Alison MacLellan Created 2014-05-25
Human Activity Recognition Using Smartphones Dataset Version 1.0
Jorge L. Reyes-Ortiz, Davide Anguita, Alessandro Ghio, Luca Oneto. Smartlab - Non Linear Complex Systems Laboratory DITEN - Università degli Studi di Genova. Via Opera Pia 11A, I-16145, Genoa, Italy. [email protected] www.smartlab.ws
The experiments have been carried out with a group of 30 volunteers within an age bracket of 19-48 years. Each person performed six activities (WALKING, WALKING_UPSTAIRS, WALKING_DOWNSTAIRS, SITTING, STANDING, LAYING) wearing a smartphone (Samsung Galaxy S II) on the waist. Using its embedded accelerometer and gyroscope, we captured 3-axial linear acceleration and 3-axial angular velocity at a constant rate of 50Hz. The experiments have been video-recorded to label the data manually. The obtained dataset has been randomly partitioned into two sets, where 70% of the volunteers was selected for generating the training data and 30% the test data.

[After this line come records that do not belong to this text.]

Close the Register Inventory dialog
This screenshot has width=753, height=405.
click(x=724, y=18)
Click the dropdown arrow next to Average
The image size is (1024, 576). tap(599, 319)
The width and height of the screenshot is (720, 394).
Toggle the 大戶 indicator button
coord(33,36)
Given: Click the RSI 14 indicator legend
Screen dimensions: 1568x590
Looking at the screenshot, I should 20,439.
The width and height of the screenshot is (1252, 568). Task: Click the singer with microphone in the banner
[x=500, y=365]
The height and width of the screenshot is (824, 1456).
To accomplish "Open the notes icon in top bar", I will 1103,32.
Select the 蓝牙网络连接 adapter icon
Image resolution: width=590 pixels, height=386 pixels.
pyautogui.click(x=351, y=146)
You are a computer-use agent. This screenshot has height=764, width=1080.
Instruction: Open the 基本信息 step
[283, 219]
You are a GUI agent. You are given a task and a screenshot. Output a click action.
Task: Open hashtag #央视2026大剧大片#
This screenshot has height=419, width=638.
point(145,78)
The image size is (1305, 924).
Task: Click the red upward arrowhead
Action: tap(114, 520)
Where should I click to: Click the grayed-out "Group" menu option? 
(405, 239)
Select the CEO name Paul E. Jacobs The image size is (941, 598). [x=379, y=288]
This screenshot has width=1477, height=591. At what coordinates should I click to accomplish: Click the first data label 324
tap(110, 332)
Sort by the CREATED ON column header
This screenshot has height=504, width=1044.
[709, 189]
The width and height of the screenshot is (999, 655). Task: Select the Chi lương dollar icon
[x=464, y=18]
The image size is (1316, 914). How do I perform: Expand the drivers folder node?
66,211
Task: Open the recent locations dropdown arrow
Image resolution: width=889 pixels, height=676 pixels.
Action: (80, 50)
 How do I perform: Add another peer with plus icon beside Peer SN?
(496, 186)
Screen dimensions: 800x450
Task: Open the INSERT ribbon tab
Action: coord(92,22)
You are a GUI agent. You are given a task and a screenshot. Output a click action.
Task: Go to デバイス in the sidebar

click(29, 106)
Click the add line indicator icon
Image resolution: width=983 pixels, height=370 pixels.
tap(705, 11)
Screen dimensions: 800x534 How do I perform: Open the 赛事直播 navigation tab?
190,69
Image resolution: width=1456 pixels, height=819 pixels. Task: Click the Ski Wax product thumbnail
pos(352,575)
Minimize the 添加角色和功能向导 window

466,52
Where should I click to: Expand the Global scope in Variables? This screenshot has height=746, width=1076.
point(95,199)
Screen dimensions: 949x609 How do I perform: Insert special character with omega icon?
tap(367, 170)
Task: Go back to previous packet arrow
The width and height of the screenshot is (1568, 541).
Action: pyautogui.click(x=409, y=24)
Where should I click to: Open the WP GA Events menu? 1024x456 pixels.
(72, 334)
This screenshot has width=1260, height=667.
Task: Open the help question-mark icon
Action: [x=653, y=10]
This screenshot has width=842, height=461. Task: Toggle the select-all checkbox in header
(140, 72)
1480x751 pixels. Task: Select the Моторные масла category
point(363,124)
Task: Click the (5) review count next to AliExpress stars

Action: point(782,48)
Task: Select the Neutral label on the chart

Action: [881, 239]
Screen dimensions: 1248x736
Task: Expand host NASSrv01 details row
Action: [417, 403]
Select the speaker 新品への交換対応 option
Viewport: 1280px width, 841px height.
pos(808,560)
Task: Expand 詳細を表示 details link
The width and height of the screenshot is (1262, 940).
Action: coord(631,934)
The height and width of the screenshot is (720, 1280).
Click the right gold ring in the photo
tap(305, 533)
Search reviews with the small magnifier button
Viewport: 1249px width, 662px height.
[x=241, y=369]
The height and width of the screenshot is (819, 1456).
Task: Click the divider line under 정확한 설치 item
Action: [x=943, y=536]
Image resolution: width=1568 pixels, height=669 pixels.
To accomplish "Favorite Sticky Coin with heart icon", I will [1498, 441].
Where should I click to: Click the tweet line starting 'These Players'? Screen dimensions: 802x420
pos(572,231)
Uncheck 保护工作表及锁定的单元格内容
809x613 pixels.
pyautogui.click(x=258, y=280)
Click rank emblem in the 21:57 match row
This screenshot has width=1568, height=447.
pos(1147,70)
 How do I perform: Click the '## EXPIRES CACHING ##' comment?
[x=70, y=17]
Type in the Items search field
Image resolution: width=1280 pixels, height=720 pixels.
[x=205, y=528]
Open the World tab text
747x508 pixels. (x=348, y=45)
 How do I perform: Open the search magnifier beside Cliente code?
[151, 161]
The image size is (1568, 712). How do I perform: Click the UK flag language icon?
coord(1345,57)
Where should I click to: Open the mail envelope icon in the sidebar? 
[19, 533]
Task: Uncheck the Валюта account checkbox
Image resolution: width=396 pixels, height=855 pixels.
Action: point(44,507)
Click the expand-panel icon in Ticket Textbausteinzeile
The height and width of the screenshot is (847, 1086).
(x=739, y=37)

The sensor signals (accelerometer and gyroscope) were pre-processed by applying noise filters and then sampled in fixed-width sliding windows of 2.56 sec and 50% overlap (128 readings/window). The sensor acceleration signal, which has gravitational and body motion components, was separated using a Butterworth low-pass filter into body acceleration and gravity. The gravitational force is assumed to have only low frequency components, therefore a filter with 0.3 Hz cutoff frequency was used. From each window, a vector of features was obtained by calculating variables from the time and frequency domain. See 'features_info.txt' for more details.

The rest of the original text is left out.